The former tenants of a Dean Street building are looking to be included in the city’s lawsuit against their former landlords, saying the property owners mounted an illegal eviction and harassment campaign against them over the summer.
“We want to make sure that the former tenants of 1214 Dean [Street] are added as plaintiffs so that they can get both the compensation and the restitution that they deserve, based on the harm that was done this past summer,” said Michael Higgins Jr. of the Brooklyn Movement Center, which is assisting the tenants along with TakeRoot Justice.
The city announced a lawsuit against the notorious landlords, Loretta Gendville and Gennaro Brooks-Church, in November for allegedly violating the New York City Unlawful Eviction Law and the city’s construction code.
Former tenants of 1214 Dean in Crown Heights are filing a petition to be added as co-plaintiffs to the city’s lawsuit against landlords Loretta Gendville and Gennaro Brooks-Church (the eco-yogi slumlords) pic.twitter.com/2vdPhBhUqo
— Ben Verde (@verde_nyc) January 5, 2021
The tenants — who include Angie Gonzalez and a woman who asked to be identified only as Jamila — say the property owners continuously harassed them over the summer, culminating in an attempt by the landlords to move into the house while the tenants were still living there on July 11, including forcibly removing some of their belongings.
While the tenants had agreed to move out by a certain date, the landlords allegedly tried to kick them out before that time, without any legal eviction paperwork and amid a statewide moratorium on evictions.
The move drew dozens of tenant activists, who showed up at the house and camped out on its stoop for days, halting the eviction process.
Jamila was recovering from brain surgery at the time of the eviction attempt and said during a press conference outside New York County Supreme Court that the ordeal had added a thick layer of stress to an already difficult year, which saw her receive a brain cancer diagnosis amid the pandemic.

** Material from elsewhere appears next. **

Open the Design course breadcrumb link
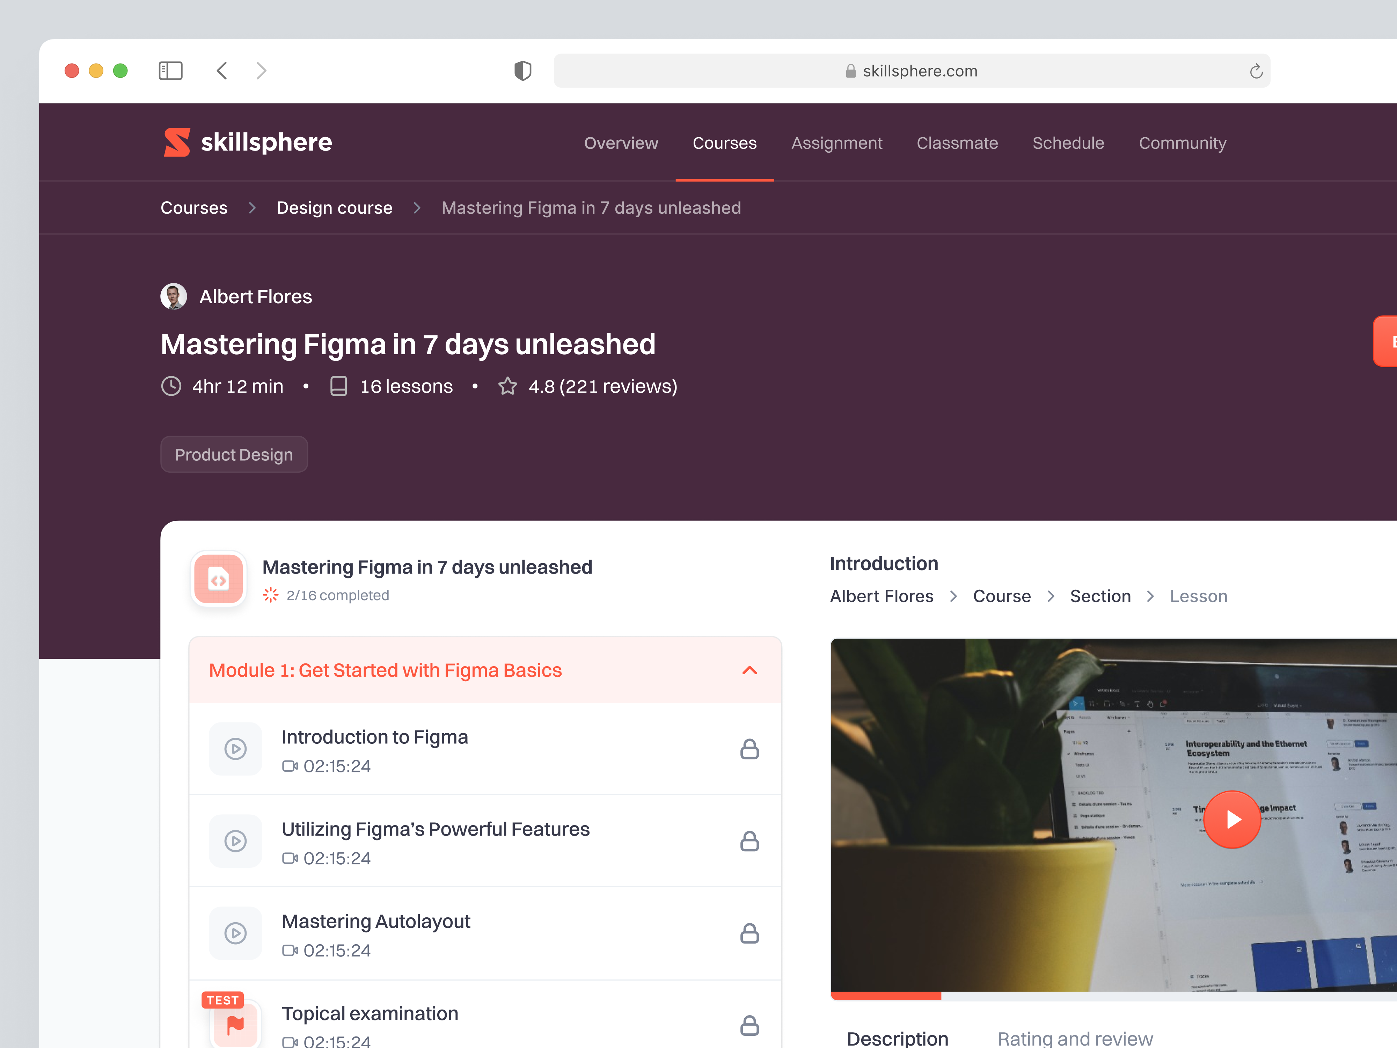 coord(335,207)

It also added a financial burden, for she had to find a new apartment quickly and pay for movers to move her belongings, not being able to move them herself.
“I should not be here today,” she said. “I should be at home recovering and preparing for chemotherapy. This unlawful eviction has inflicted further damages in me, so I need to be here in order to pursue restitution for what I have lost in this process.”
Gonzalez urged the city to add them to the list of victims of the landlord’s misbehavior, saying the move would give them some semblance of justice.
“This is our story as well as New York’s story,” she said. “More than anything I want us to be able to move forward from this situation feeling that justice was served. It’s been incredibly difficult to recover from.”
A spokesman for City Hall said the city will review the tenants’ petition once they receive it. Brooks-Church and Gendville have previously declined to comment on the lawsuit.